Reverend Fowler extinguished the cigarette against the side of the car.

'I apologize, ladies,' he said, grinning and shaking his head. 'I quite forgot myself! See you both on Sunday, now, hear?' He laughed, too, making light of his small sin.

Then they were gone and Siegfried shuddered. The cigarettes. He had neglected to throw them away. They were part of Siegfried, not part of Reverend Fowler. A little mistake like that again could cost him everything!

He shivered. Charlotte. The swim across the Potomac to the presidential yacht. The necessity of now assembling the biggest, most lethal bomb he had ever made. The pressure was mounting on him. Why else would he have forgotten a detail like the cigarettes?

He calmed himself. Perhaps it was a good thing. He would be more careful now. More careful than ever. Nothing short of perfection would do, not until Roosevelt was dead and he was safely in Germany, an American- born hero of the Third Reich.
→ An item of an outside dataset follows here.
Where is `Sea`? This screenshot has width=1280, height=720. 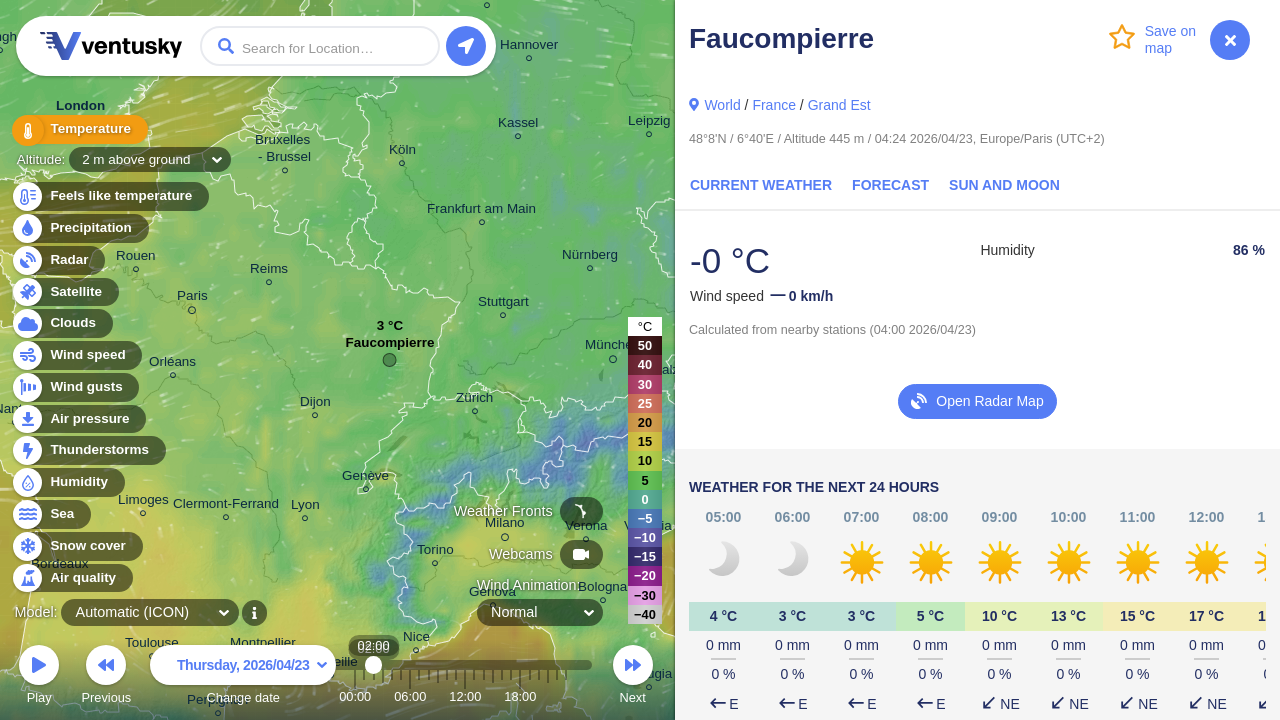 Sea is located at coordinates (50, 514).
Cigarettes! A man like Siegfried did not need them anyway. Siegfried was an Aryan! Made of steel! Better than the rabble that surrounded him!

Stephen Fowler turned toward the parish house, which was quiet. Where, he wondered, was Laura?

PART SIX

November 1939

TWENTY-EIGHT

'A Mrs. Laura Fowler found the body,' said Chief of Police Bob Higgins of Liberty Circle. 'Horrible thing. Just horrible. The poor woman went out for a walk behind her husband's church. About an hour before the Reverend returned from a trip. There's a cemetery behind St. Paul's, then a couple of acres of woods. Well, sir, she's walking and her foot hits something.'

Bill Cochrane followed Chief Higgins closely, listening to each word. They walked from the police station only about two blocks to the church. Higgins was not used to having F.B.I. visitors. It was still a nice afternoon.

'She sees what hit her foot and she looks down. Well, sir,' said the red-haired, lean Higgins, 'sure enough. It's the arm of a dead woman reaching up from a makeshift grave.'

Cochrane nodded. They walked quickly. 'Thank you for telephoning,' he said. He hadn't been off the train from Washington for ten minutes.

'Well, sir,' answered Higgins. 'I got that F.B.I. circular about that sailor who was murdered. Wasn't that a horrible thing? Well, it stuck with me. Couldn't get the case out of my mind. The boy's body lying out there in the woods. Well, sir. Then we get this one right here in Liberty Circle. Almost the exact same thing. So, well, sir, I made up my mind to call.'

The local police officer was correct. It was like Billy Pritchard all over again. Higgins led Cochrane fifty yards through the woods and they came to a black blanket that covered a corpse. The rest of the Liberty Circle Police Department, two deputies, sprung to attention when they saw that Chief Higgins had a visitor.